Saying those three words everybody cherishes is great, but what are your actions saying?
- Do you show the people in your life how important they are?
- Do you take time out to give your kids a hug?
- Do you touch your partner as you walk by?
- When was the last time you walked hand in hand with someone that you love?
Affection has a way of making even the worst day better and it only takes the smallest of gestures. A light touch. A smile from across the room. A kiss on the cheek.
People need to know that no matter how much time passes, they are still being seen and adored.
9. Encouragement and Appreciation
“You’re doing great.” “You are awesome.” “You’re the best person for the job!” “I couldn’t have done this without you.” Words of encouragement and appreciation make a big difference.
If people work and work and work with no appreciation for what they are doing, they really have no incentive to keep doing it.
Say thank you when someone does something nice for you — and mean it. Leave a love note by the coffee maker. Write a thank you in lipstick on the bathroom mirror.
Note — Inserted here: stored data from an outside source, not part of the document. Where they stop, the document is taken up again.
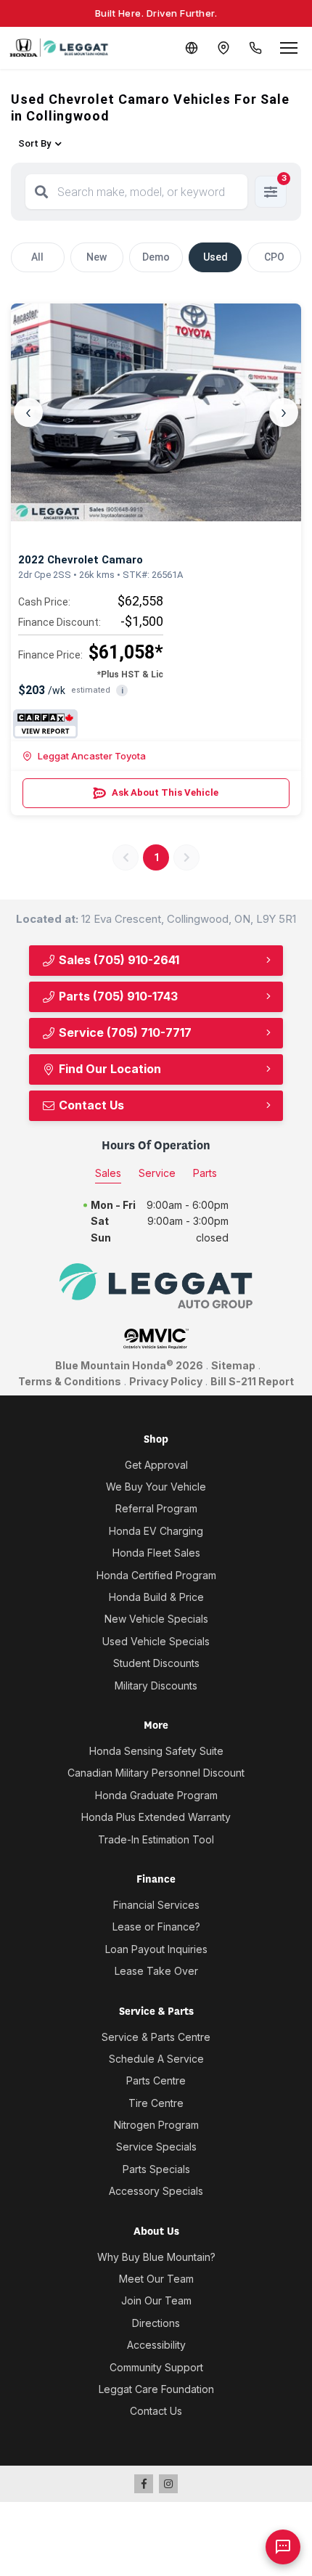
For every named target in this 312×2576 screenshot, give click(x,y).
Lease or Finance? (156, 1926)
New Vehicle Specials (156, 1619)
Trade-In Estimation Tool (156, 1839)
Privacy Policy (165, 1381)
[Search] (41, 191)
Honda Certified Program (156, 1575)
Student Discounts (156, 1663)
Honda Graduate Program (156, 1795)
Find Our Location (108, 1068)
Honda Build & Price (156, 1597)
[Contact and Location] (223, 48)
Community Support (156, 2367)
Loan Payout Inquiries (156, 1949)
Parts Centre (156, 2080)
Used (215, 257)
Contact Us (90, 1105)
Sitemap (233, 1365)
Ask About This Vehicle (165, 792)
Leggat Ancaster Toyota (92, 756)
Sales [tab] (108, 1173)
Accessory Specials (156, 2191)
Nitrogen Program (156, 2125)
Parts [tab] (205, 1173)
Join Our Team (156, 2300)
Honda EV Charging (156, 1531)
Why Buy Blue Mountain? (156, 2257)
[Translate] (191, 48)
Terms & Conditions (69, 1381)
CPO (274, 257)
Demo (156, 257)
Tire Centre (156, 2103)
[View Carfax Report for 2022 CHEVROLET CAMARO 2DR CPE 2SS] (45, 723)
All (37, 257)
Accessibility (156, 2345)
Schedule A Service (156, 2059)
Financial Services (156, 1905)
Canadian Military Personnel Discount (156, 1772)
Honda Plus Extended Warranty (156, 1817)
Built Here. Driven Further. (156, 13)
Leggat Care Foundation (156, 2389)
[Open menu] (288, 48)
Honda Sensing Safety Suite (156, 1751)
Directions (156, 2323)
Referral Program (156, 1508)
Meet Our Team (156, 2279)
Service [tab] (157, 1173)
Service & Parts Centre (156, 2037)
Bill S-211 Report (252, 1381)
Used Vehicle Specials (156, 1641)
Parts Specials (156, 2169)
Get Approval (156, 1465)
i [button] (122, 691)
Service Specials (156, 2146)
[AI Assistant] (283, 2547)
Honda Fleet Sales (156, 1552)
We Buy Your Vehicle (156, 1486)
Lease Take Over (156, 1971)
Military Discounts (156, 1685)
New (96, 257)
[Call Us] (255, 48)
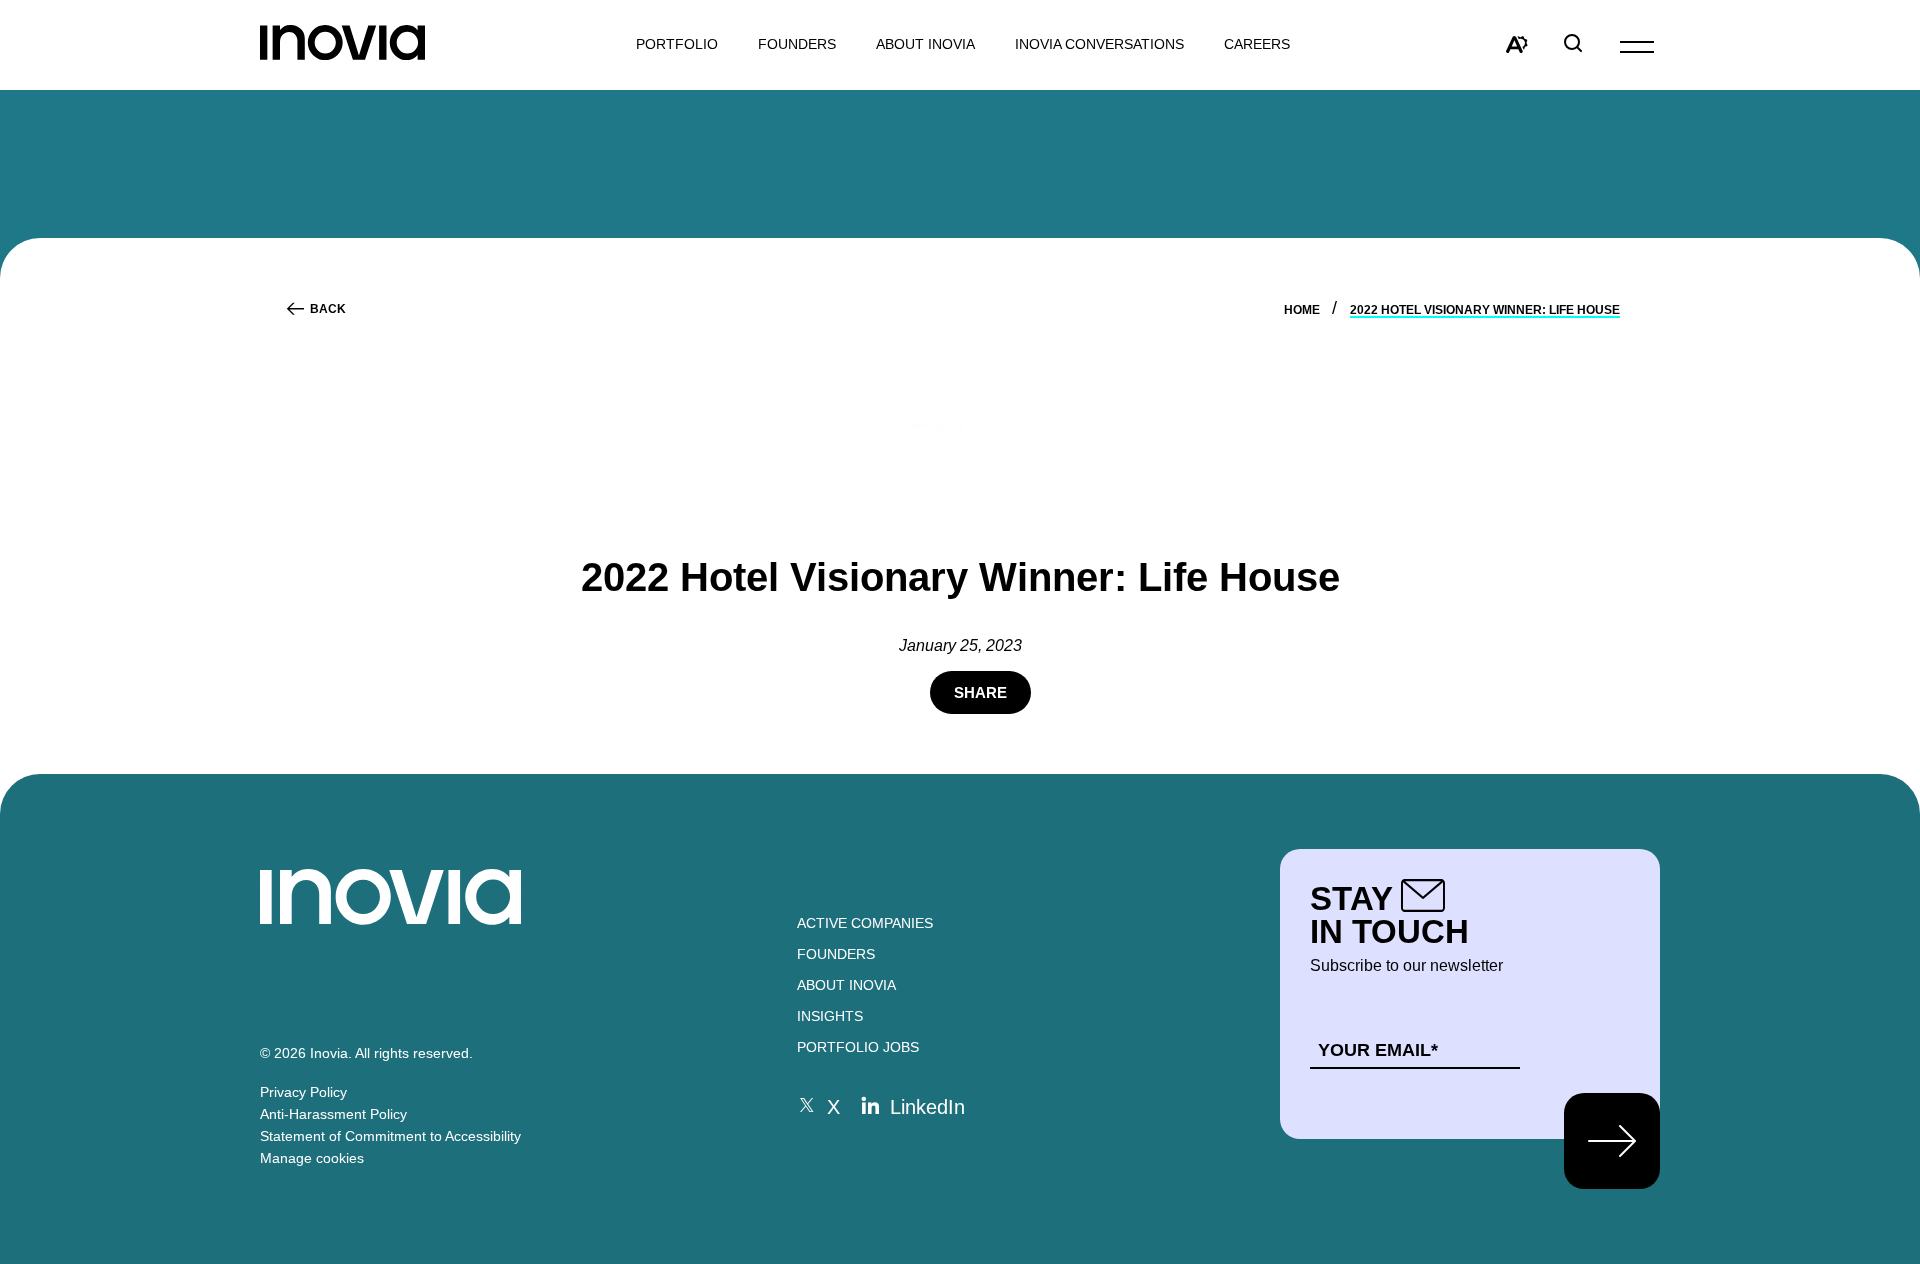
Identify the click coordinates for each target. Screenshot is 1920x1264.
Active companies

Put a note in your child’s lunchbox and tell them you think they are great.
Text your teen that you trust them and you are proud of them. People love being appreciated for things they are already doing. And appreciation leads to a snowball effect of more amazing things being done.
It’s easy to forget about having fun when the bills are due or when things aren’t going the way you had hoped or planned.
But a little bit of playfulness can change the whole landscape of a relationship. It’s never good for any relationship when both parties are in a bad mood. It doesn’t matter if it’s a parent/child partnership, a husband/wife or two best friends.
There has to be one who is up when the other is down — because two downers make for a very long night and a very miserable life.
Make time to be playful. Life goes by too fast to take every part of it too seriously. Take time to laugh and joke.
11. Learn the love language
Everybody has a predominant “love language.” For some, it is physical touch. For others quality time. And still others require words of affirmation, acts of service or gifts.
Gary Chapman writes about them in his book “The 5 Love Languages.” And everybody has one. When you know your partner’s love language or your child’s or your friend’s, you can better show them that you care for them with actions they automatically accept as proof of love.
By the way, you have a love language too. If you want to know what yours is, you should take this short quiz. (I did. And my results were pretty eye-opening).
Learning all the ways to show someone you care and that you love them is crucial in maintaining healthy relationships. And absolutely worth the effort.
In truth, none of these suggestions are huge surprises.
You already know what you should be doing for the people who mean something to you. But sometimes you need a reminder of what you aren’t doing.
Consider this that reminder. For when you need it.
You cannot foster healthy relationships with neglect. So what are you waiting for? Pick a few tasks from the list above and get to work on what matters most.